A common theme emerged – the economy has taken a toll around the world, but nearly everyone sees at least some signs of improvement. Why, it was asked, is the improvement occurring? Is it just that, globally, economies are turning around or is there something more?
A little of both, was the answer everyone agreed upon. The something more was the enlightening part.
All the agencies in attendance were independent firms. None are owned by WPP, Omnicomm, Publicis or other mammoth communication holding companies. All make a common pledge to clients – that senior professionals will be directly and daily engaged in the work, and all will be committed to meeting clients’ business objectives.
It seems almost axiomatic that communications firms would make such a pledge, but as the discussion unfolded it became clear that clients find it is not to be taken for granted. More than one agency leader spoke of clients who had left one wholly-owned firm or another after realizing that quarterly returns for shareholders too often trumped client interests. If more proof were needed, Sir Martin Sorrell, head of WPP Group, owner of Burson-Marstellar, Hill & Knowlton and Ogilvy among many many others, reported this week his group posted its best revenue growth in 10 years during the third quarter. He was quoted in The Wall Street Journal as saying, “Our emphasis on dividends will be quite strong.” Said another way, his group’s emphasis will be on shareholder value rather than client priorities. That’s telling.

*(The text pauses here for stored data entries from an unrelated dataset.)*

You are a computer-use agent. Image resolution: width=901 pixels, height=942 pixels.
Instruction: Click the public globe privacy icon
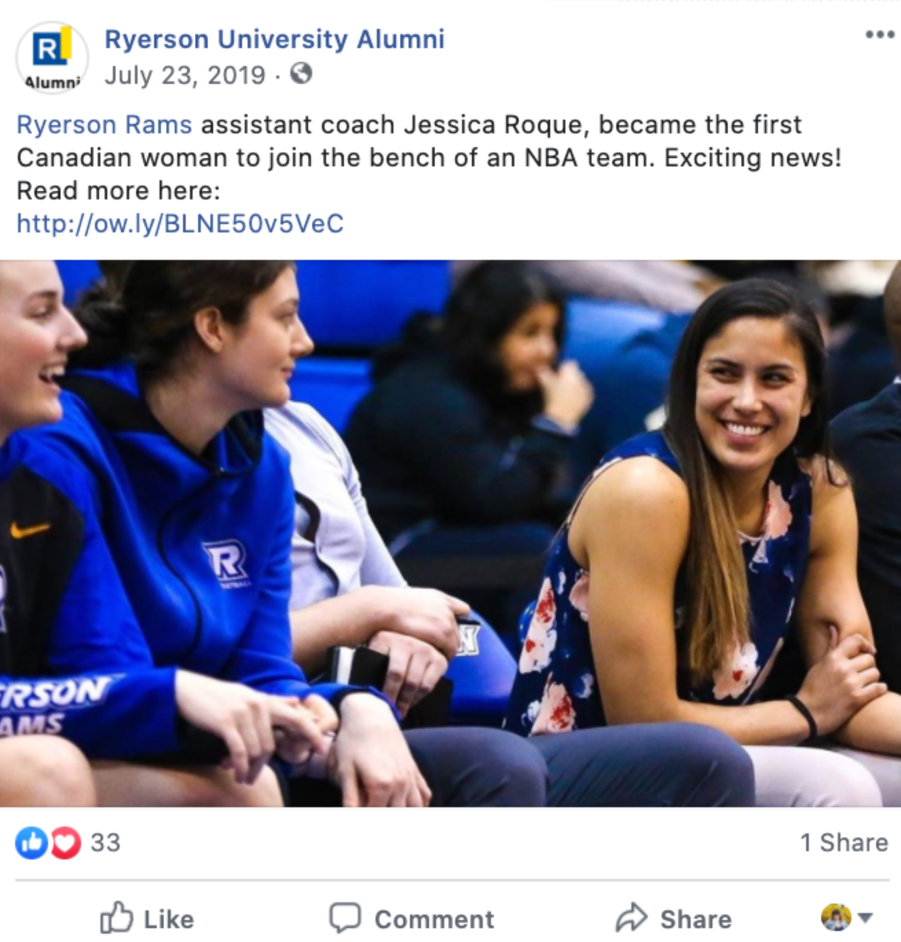[301, 74]
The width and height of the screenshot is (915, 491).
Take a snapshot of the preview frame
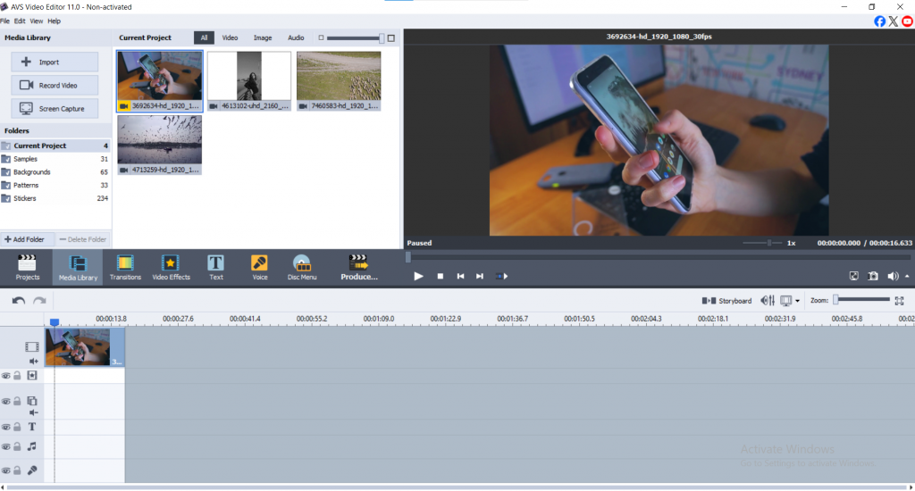873,277
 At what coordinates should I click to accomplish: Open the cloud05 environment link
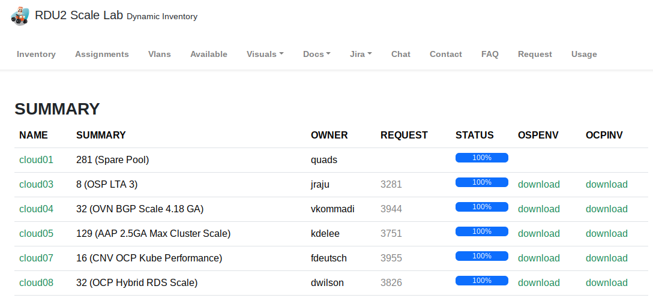coord(36,234)
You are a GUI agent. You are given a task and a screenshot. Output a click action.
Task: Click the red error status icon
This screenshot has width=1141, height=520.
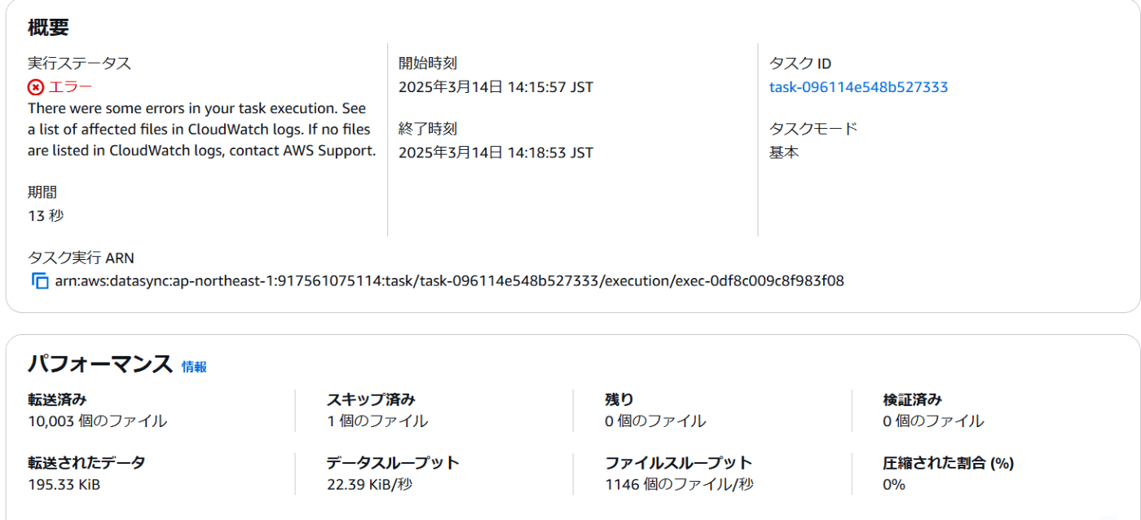35,87
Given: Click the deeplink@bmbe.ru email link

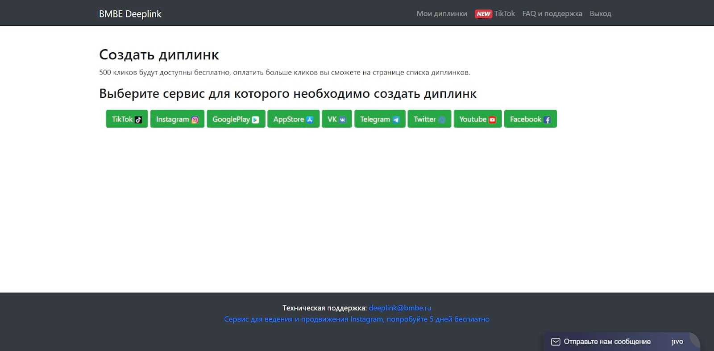Looking at the screenshot, I should pyautogui.click(x=400, y=308).
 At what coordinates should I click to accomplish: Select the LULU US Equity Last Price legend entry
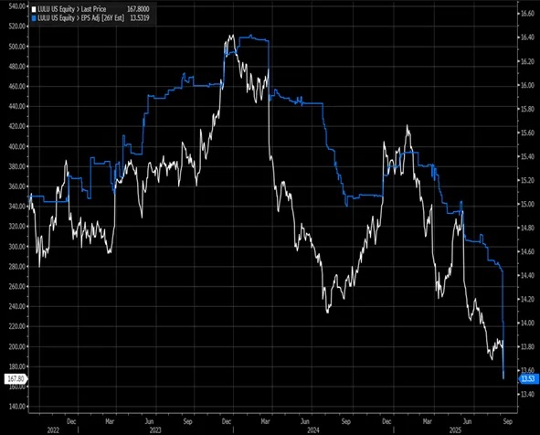(71, 9)
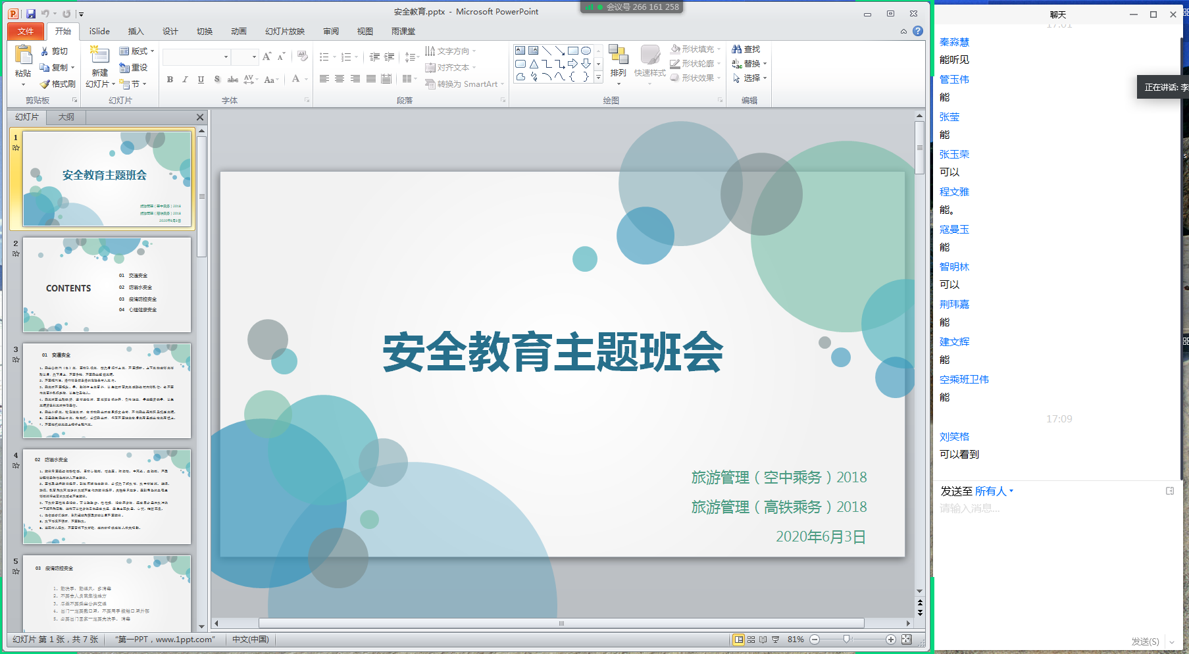Toggle italic formatting

(x=185, y=80)
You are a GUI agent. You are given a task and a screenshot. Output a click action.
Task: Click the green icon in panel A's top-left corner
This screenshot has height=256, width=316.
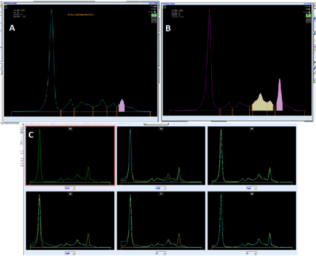[x=6, y=8]
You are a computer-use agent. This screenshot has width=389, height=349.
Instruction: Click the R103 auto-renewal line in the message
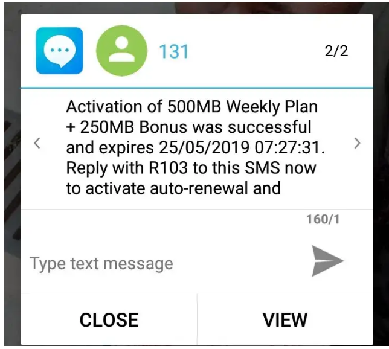pos(191,168)
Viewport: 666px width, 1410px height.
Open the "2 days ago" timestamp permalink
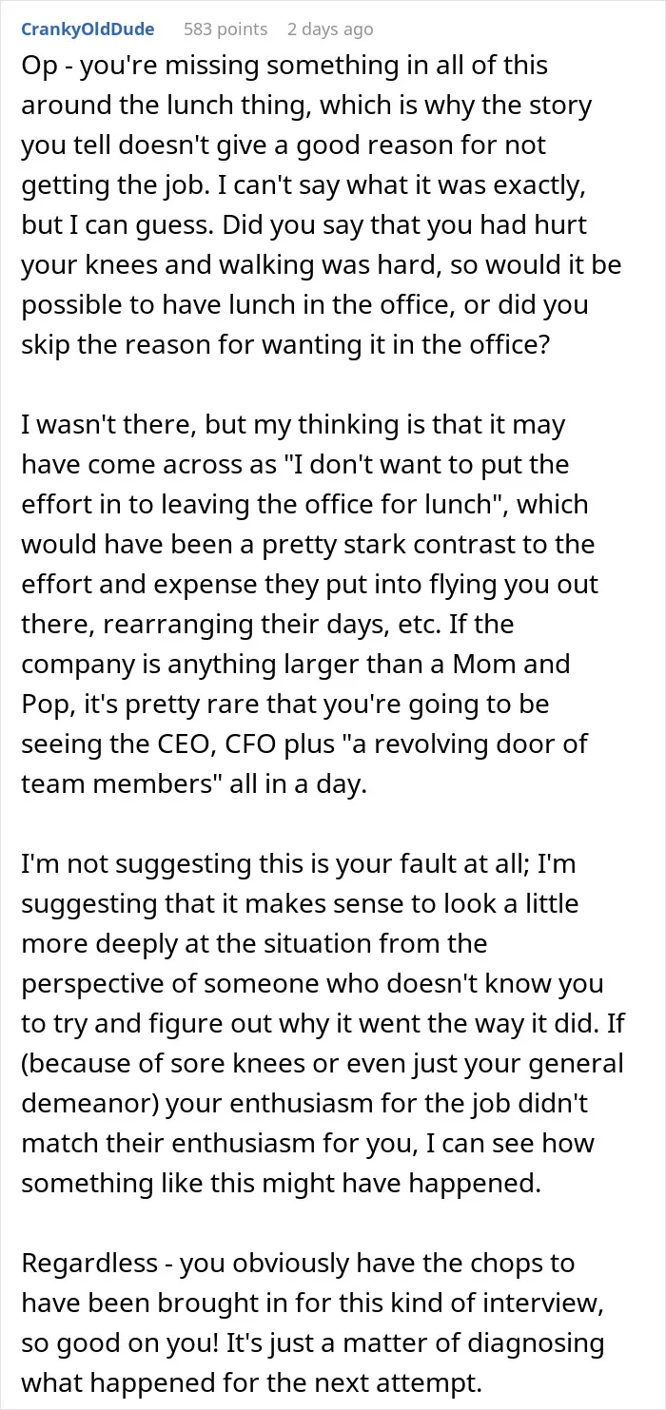pos(330,29)
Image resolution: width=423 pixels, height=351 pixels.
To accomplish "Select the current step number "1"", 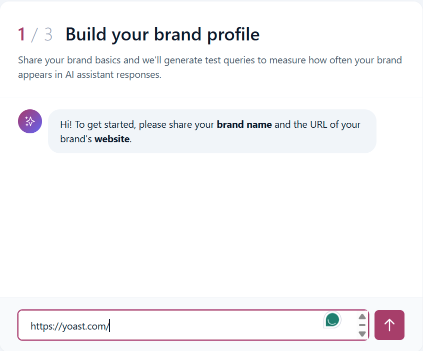I will coord(22,34).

If the economic downturn of the last few years has done anything it has made corporate clients far more conscious of what they are spending on marketing, promotion, and brand building. Consumers and government regulators are closely scrutinizing such spending and castigating what to them appears shamelessly self-promotional rather than socially worthwhile. Corporate executives and Boards are making certain such spending is closely monitored and producing measurable business value. If the firm handling their programs is focused first and foremost on dividends, an inherent conflict between client interests and shareholders exists.
It seemed from the discussion in Geneva that this is becoming increasingly apparent to corporations regardless of nationality and, as a result, the move toward independent client-centeric firms is gaining momentum. We happen to think that’s a good thing.